From being a compliance burden, sustainability is now increasingly tied to measurable business value and strategic outcomes.
Resource efficiencies can drive profitability, resilience and competitiveness, leading firms to integrate sustainability into core operations.
Water scarcity is a critical emerging business risk, making efficient water management an essential aspect of operational continuity.
Circular water practices such as ‘reuse and recycle’ offer better long-term solutions than conservation alone. They also reduce energy use.
Embedding sustainability into operational targets is key to positioning it as a driver of enterprise performance.
As net-zero commitments harden into boardroom priorities, the role of the sustainability leader is undergoing a fundamental shift – from steward of compliance to architect of enterprise value. At a recent India Sustainability Forum session, Manish Khandelwal, Managing Director of Ecolab India, explored how to translate ambition measurable business outcomes by embedding sustainability into core P&L decisions, digital transformation agendas and operational excellence initiatives. The session focussed on what it takes for sustainability heads to become true value creators, driving efficiency, resilience and long-term competitiveness.
Sustainability is no longer treated as a mere compliance burden, or even as an additional responsibility distinct from one’s core business operations. Increasingly, companies recognise that it affects how they manage costs, protect operations and build long-term credibility with customers and investors. The role of the sustainability leader has evolved accordingly. The focus is no longer limited to reducing harm or meeting minimum standards. Instead, it is about how to plan for growth, improve efficiency and remain competitive. Decisions around energy use, waste reduction, supply chains and resource management directly influence profitability and resilience, placing sustainability closer to the heart of business strategy.
Water stress is one of the most immediate challenges facing industry. Freshwater availability is limited, while demand from agriculture, households and manufacturing continues to rise. In India, the imbalance is particularly visible, with a large population dependent on relatively small freshwater reserves. Every product and industrial process depends on water in some form. As industries expand and newer sectors such as electronics manufacturing and data infrastructure, expand, the industrial demand for water will only increase. The implication is that water availability will be linked to business continuity, making efficient management essential rather than optional.
Many organisations focus on conserving water by reducing usage where possible. While important, conservation alone does not solve the underlying problem. If water continues to be used in a linear way (taken, used and discharged), shortages will become a perennial issue. Shifting production processes towards a ‘reuse and recycle’ mode offers a more sustainable approach. Treating wastewater as something that can be reused changes one’s approach to resource management. When water is recovered and circulated, dependence on freshwater falls. This approach also helps businesses prepare for stricter regulations and resource constraints in the future.
Water use is closely connected with energy consumption. Industrial water must often be heated, cooled, pumped or treated before it can be used or discharged; each of these steps requires energy. As a result, reducing water usage also reduces energy demand. This connection makes water efficiency relevant not only from a conservation perspective but also for managing emissions and operating costs.

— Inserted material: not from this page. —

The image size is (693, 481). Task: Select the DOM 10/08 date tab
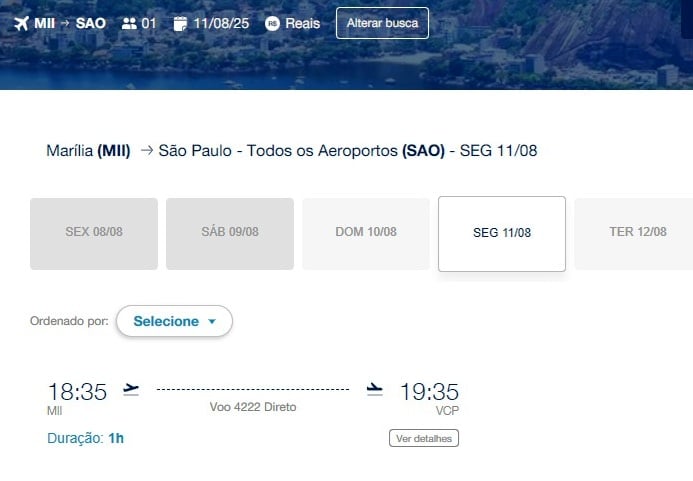click(x=366, y=234)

Improvements in one area create benefits in others. Looking at water, energy and emissions holistically helps organisations identify opportunities that might otherwise be overlooked when each issue is managed separately.
Sustainability initiatives often struggle when they remain confined to a central team. Progress becomes more consistent when responsibility shifts to operational leaders and plant teams. Integrating sustainability goals into annual plans, operational targets and performance metrics ensures that they are treated like any other business priority. When plant managers and frontline teams are involved, new ideas often emerge from within one’s operations. Incentives linked to efficiency improvements encourage teams to treat resource savings as shared goals rather than external requirements. Embedding sustainability into everyday work makes implementation both practical and measurable.
A recurring theme is the importance of showing tangible outcomes. Resource efficiency initiatives will gain acceptance when they demonstrate clear savings or operational benefits. In many cases, solutions require operational changes rather than large capital investments, allowing organisations to see returns within shorter timeframes. When sustainability initiatives show measurable financial impact, leadership perceptions begin to shift. Sustainability moves from being viewed as a cost to being recognised as a contributor to performance and long-term stability.